=== Begin Enclosure ===

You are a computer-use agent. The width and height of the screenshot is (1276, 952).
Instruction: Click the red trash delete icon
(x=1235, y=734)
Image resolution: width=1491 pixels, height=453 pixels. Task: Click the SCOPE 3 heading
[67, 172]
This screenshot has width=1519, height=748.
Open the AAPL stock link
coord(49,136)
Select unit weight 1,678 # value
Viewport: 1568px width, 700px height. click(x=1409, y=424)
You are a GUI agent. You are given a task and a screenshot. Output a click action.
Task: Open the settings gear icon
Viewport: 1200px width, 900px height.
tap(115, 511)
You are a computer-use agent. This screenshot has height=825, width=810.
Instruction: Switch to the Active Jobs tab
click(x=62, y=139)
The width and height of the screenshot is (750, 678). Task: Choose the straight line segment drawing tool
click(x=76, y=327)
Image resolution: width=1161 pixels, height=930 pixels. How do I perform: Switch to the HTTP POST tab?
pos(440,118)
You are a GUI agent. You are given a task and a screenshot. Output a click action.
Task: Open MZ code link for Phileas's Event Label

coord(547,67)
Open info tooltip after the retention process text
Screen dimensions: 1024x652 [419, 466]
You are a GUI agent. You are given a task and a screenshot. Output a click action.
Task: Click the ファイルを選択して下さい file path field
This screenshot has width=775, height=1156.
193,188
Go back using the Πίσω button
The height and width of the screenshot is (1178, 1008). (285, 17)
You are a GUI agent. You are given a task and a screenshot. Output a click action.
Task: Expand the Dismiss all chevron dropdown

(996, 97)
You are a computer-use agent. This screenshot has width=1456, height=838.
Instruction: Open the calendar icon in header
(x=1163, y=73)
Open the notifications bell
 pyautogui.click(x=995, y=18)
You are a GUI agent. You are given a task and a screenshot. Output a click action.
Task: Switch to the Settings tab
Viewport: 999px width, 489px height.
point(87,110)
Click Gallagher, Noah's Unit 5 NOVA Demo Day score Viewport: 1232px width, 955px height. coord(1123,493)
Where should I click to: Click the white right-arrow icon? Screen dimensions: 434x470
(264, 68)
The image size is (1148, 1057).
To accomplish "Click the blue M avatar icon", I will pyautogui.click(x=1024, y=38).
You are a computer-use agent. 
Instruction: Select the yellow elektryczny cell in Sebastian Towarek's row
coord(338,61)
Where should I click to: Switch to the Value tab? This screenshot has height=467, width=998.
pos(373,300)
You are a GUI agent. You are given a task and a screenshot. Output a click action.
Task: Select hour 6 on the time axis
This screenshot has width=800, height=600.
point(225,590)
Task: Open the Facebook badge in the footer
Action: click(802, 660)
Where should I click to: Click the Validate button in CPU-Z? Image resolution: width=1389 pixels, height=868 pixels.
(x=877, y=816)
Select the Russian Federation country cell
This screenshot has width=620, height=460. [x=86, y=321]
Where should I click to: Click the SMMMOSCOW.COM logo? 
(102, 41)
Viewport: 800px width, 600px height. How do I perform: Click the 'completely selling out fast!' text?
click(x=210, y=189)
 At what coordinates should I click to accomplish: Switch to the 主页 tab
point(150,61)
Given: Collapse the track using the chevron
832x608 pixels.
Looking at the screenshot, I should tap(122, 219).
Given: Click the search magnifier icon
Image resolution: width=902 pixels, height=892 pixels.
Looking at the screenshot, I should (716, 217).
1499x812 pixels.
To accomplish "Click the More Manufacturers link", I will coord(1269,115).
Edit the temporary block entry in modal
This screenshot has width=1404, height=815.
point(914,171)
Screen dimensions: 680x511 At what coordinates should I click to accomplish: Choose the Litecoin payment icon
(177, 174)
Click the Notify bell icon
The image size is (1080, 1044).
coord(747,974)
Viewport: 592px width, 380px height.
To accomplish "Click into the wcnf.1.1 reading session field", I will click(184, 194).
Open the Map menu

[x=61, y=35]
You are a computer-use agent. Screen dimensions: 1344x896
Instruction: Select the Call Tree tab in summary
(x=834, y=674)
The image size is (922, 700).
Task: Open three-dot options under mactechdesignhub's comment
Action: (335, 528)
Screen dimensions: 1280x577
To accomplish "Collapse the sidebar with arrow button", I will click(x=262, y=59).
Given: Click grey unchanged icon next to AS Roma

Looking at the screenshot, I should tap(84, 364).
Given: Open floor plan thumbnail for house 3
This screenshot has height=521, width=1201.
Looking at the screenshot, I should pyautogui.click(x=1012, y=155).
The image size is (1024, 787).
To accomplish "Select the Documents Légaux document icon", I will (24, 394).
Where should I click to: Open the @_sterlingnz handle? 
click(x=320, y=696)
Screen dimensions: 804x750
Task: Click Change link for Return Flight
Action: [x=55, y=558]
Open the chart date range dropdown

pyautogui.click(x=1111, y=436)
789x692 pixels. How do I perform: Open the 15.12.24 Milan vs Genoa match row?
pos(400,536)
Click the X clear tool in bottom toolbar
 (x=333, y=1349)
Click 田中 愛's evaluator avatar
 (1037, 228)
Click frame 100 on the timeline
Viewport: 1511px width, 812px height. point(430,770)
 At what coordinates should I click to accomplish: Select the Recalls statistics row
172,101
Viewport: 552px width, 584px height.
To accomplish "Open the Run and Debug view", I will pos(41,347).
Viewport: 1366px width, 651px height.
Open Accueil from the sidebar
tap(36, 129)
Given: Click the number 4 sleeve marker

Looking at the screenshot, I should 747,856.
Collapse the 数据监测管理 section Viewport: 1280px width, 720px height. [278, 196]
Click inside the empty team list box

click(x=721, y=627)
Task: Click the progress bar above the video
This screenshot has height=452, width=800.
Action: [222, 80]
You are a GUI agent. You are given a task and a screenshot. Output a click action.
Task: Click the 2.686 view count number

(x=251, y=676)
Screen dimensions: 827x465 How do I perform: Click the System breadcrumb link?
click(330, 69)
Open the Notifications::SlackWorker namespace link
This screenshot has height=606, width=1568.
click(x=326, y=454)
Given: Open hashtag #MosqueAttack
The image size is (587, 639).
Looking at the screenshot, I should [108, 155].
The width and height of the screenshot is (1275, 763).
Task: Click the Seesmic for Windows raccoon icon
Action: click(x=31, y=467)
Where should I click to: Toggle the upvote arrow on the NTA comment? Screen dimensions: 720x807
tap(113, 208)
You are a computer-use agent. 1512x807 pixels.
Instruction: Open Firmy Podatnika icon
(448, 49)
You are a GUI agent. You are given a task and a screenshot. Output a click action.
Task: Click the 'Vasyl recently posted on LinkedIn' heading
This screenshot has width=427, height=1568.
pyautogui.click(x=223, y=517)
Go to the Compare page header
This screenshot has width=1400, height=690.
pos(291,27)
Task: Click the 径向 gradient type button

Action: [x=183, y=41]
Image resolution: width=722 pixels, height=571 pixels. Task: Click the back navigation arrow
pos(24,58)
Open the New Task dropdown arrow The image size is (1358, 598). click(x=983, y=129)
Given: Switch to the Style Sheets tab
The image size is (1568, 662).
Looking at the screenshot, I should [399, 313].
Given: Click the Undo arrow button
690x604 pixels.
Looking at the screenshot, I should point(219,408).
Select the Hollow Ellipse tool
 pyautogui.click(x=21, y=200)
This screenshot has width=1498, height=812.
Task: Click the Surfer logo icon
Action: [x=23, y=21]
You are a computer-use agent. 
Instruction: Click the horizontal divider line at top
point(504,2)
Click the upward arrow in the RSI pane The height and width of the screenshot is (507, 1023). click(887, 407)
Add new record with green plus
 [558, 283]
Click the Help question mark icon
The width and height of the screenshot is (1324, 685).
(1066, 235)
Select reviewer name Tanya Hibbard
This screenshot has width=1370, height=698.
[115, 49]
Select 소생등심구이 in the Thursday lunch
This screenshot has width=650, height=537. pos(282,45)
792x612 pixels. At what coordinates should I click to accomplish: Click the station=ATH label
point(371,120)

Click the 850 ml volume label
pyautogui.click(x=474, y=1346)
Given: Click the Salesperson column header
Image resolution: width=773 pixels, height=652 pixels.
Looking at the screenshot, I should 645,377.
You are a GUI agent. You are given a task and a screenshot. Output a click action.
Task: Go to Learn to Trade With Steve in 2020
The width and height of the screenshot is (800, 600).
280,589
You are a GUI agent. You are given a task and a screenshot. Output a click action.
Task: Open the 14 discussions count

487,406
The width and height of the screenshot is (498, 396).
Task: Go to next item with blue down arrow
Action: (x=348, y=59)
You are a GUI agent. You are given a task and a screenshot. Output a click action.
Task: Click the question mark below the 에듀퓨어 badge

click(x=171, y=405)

=== End Enclosure ===

Of the lines above, retype only those from the line containing "Where should I click to: Click the white" through the line containing "You are a computer-use agent. Screen", including both, exactly.

### Solution to this exercise
Where should I click to: Click the white right-arrow icon? Screen dimensions: 434x470
(264, 68)
The image size is (1148, 1057).
To accomplish "Click the blue M avatar icon", I will pyautogui.click(x=1024, y=38).
You are a computer-use agent. 
Instruction: Select the yellow elektryczny cell in Sebastian Towarek's row
coord(338,61)
Where should I click to: Switch to the Value tab? This screenshot has height=467, width=998.
pos(373,300)
You are a GUI agent. You are given a task and a screenshot. Output a click action.
Task: Select hour 6 on the time axis
This screenshot has width=800, height=600.
point(225,590)
Task: Open the Facebook badge in the footer
Action: click(802, 660)
Where should I click to: Click the Validate button in CPU-Z? Image resolution: width=1389 pixels, height=868 pixels.
(x=877, y=816)
Select the Russian Federation country cell
This screenshot has width=620, height=460. [x=86, y=321]
Where should I click to: Click the SMMMOSCOW.COM logo? 
(102, 41)
Viewport: 800px width, 600px height. How do I perform: Click the 'completely selling out fast!' text?
click(x=210, y=189)
 At what coordinates should I click to accomplish: Switch to the 主页 tab
point(150,61)
Given: Collapse the track using the chevron
832x608 pixels.
Looking at the screenshot, I should tap(122, 219).
Given: Click the search magnifier icon
Image resolution: width=902 pixels, height=892 pixels.
Looking at the screenshot, I should (716, 217).
1499x812 pixels.
To accomplish "Click the More Manufacturers link", I will coord(1269,115).
Edit the temporary block entry in modal
This screenshot has width=1404, height=815.
point(914,171)
Screen dimensions: 680x511 At what coordinates should I click to accomplish: Choose the Litecoin payment icon
(177, 174)
Click the Notify bell icon
The image size is (1080, 1044).
coord(747,974)
Viewport: 592px width, 380px height.
To accomplish "Click into the wcnf.1.1 reading session field", I will click(184, 194).
Open the Map menu

[x=61, y=35]
You are a computer-use agent. Screen dimensions: 1344x896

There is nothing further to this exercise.